On Jan. 22, officers with the Italian police unit entered an establishment on
the outskirts
of Pristina called the International Club, where they were approached by women
asking
for help. The club, now closed, was a crude structure with a small bar and
barren rooms
in the back that were equipped with just a bed and a red light bulb. Some women
were
kept in an attic. The following night, the Italians raided the club and rescued
12 women,
mostly Moldovans and Ukrainians, who appealed for sanctuary.

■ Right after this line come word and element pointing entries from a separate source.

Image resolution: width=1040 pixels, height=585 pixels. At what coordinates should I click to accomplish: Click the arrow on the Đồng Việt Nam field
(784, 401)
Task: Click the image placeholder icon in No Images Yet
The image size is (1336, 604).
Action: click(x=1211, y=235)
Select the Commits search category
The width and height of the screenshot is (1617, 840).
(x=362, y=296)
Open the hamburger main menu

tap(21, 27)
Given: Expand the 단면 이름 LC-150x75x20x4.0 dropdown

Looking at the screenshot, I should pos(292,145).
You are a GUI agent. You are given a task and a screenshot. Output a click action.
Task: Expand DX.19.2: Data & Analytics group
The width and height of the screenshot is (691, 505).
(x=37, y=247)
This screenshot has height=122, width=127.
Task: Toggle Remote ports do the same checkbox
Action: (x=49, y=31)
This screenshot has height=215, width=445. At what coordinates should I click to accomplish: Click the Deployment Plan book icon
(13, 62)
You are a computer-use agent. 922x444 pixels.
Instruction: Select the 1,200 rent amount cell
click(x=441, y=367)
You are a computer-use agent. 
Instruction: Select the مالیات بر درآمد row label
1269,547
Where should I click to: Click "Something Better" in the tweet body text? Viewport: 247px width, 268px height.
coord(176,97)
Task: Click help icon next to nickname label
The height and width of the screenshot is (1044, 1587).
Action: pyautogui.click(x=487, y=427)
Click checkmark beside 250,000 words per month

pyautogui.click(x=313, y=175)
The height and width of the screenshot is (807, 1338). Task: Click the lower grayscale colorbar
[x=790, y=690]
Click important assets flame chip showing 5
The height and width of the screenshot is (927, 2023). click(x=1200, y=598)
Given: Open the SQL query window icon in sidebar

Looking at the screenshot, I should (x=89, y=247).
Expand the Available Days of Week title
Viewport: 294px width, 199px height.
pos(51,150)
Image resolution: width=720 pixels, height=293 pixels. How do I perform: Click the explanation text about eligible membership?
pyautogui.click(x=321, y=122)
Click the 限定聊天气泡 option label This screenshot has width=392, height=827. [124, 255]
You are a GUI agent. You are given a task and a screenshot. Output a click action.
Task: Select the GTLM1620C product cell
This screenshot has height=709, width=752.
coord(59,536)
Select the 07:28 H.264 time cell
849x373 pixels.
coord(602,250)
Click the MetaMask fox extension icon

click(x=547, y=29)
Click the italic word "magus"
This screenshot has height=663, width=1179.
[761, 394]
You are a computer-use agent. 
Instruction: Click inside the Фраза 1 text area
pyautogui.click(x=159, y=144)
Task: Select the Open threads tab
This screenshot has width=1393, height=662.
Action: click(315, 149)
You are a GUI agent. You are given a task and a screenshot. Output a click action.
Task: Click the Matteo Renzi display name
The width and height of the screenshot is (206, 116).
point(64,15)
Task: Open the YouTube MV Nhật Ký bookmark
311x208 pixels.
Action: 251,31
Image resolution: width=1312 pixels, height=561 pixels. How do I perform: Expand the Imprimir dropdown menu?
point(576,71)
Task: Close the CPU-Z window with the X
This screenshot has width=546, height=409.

The Italians were criticized for conducting the raid without coordinating with
the U.N.
police and humanitarian organizations who then had to assume care of the women.
But
their efforts did lead to official recognition of the problem and the creation
of the safe
house in early February.

That has allowed international workers to interview the women and understand the

process by which they were brought into the sex industry. In the last 10 years,
according
to women's advocacy groups, hundreds of thousands of women from the former
Soviet
republics and satellites have been trafficked to Western Europe, Asia and the
United
States. Kosovo, which had some local prostitution but no trafficking problem
before the
peacekeepers arrived after the Kosovo war ended last June, is just another new
market,
officials said.

Most of the women interviewed responded to newspaper ads seeking "attractive
women" to work in the West and, in fact, knew they would work in the sex
industry. A
small minority told police they had been kidnapped or were completely deceived
when
they applied for jobs in the West, including one Moldovan teenager who got
pregnant in
Kosovo, police officials said.

"The women we've spoken to left their countries of their own volition and
basically
knew they would work as prostitutes," said a U.N. police officer in Gnjilane.
"But they
thought they could earn thousands of dollars in some exotic location like Italy
or Spain
and then go home rich. Instead, they end up imprisoned here without a dime."